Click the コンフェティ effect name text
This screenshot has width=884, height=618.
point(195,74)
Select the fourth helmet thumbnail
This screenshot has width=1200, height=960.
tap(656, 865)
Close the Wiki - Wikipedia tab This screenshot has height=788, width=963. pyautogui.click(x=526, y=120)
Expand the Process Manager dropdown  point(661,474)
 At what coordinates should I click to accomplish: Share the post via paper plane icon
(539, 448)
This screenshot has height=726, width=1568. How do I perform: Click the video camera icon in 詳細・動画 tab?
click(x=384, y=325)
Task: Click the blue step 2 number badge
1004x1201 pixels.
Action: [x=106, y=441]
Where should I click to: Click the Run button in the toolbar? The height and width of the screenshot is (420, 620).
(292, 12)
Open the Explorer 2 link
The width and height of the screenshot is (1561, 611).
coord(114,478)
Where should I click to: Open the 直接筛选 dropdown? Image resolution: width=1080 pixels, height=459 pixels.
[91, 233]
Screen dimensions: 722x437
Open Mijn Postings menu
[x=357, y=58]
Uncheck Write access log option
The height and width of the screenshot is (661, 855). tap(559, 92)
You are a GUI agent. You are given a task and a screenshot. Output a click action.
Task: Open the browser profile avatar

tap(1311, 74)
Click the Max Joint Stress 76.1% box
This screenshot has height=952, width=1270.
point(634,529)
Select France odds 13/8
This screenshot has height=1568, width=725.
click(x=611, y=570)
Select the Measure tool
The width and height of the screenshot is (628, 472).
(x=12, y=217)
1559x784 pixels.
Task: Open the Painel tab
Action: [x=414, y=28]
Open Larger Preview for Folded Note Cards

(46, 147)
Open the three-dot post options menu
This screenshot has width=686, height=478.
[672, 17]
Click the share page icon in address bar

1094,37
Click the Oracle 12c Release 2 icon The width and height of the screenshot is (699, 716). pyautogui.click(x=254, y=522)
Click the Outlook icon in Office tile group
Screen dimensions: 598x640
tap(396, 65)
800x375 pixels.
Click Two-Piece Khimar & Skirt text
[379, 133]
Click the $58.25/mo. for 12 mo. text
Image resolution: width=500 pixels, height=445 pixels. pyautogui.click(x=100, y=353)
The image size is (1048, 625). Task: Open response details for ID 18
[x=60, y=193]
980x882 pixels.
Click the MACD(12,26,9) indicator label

★ ★ ★ ★ ★ ★ ★

◆ INSTRUCTIONS FOR THE TASK:
Please copy all of the material above line for line, with no changes.

◆ RESULT:
Click the コンフェティ effect name text
This screenshot has width=884, height=618.
point(195,74)
Select the fourth helmet thumbnail
This screenshot has width=1200, height=960.
tap(656, 865)
Close the Wiki - Wikipedia tab This screenshot has height=788, width=963. pyautogui.click(x=526, y=120)
Expand the Process Manager dropdown  point(661,474)
 At what coordinates should I click to accomplish: Share the post via paper plane icon
(539, 448)
This screenshot has height=726, width=1568. How do I perform: Click the video camera icon in 詳細・動画 tab?
click(x=384, y=325)
Task: Click the blue step 2 number badge
1004x1201 pixels.
Action: [x=106, y=441]
Where should I click to: Click the Run button in the toolbar? The height and width of the screenshot is (420, 620).
(292, 12)
Open the Explorer 2 link
The width and height of the screenshot is (1561, 611).
coord(114,478)
Where should I click to: Open the 直接筛选 dropdown? Image resolution: width=1080 pixels, height=459 pixels.
[91, 233]
Screen dimensions: 722x437
Open Mijn Postings menu
[x=357, y=58]
Uncheck Write access log option
The height and width of the screenshot is (661, 855). tap(559, 92)
You are a GUI agent. You are given a task and a screenshot. Output a click action.
Task: Open the browser profile avatar

tap(1311, 74)
Click the Max Joint Stress 76.1% box
This screenshot has height=952, width=1270.
point(634,529)
Select France odds 13/8
This screenshot has height=1568, width=725.
click(x=611, y=570)
Select the Measure tool
The width and height of the screenshot is (628, 472).
(x=12, y=217)
1559x784 pixels.
Task: Open the Painel tab
Action: [x=414, y=28]
Open Larger Preview for Folded Note Cards

(46, 147)
Open the three-dot post options menu
This screenshot has width=686, height=478.
[672, 17]
Click the share page icon in address bar

1094,37
Click the Oracle 12c Release 2 icon The width and height of the screenshot is (699, 716). pyautogui.click(x=254, y=522)
Click the Outlook icon in Office tile group
Screen dimensions: 598x640
tap(396, 65)
800x375 pixels.
Click Two-Piece Khimar & Skirt text
[379, 133]
Click the $58.25/mo. for 12 mo. text
Image resolution: width=500 pixels, height=445 pixels. pyautogui.click(x=100, y=353)
The image size is (1048, 625). Task: Open response details for ID 18
[x=60, y=193]
980x882 pixels.
Click the MACD(12,26,9) indicator label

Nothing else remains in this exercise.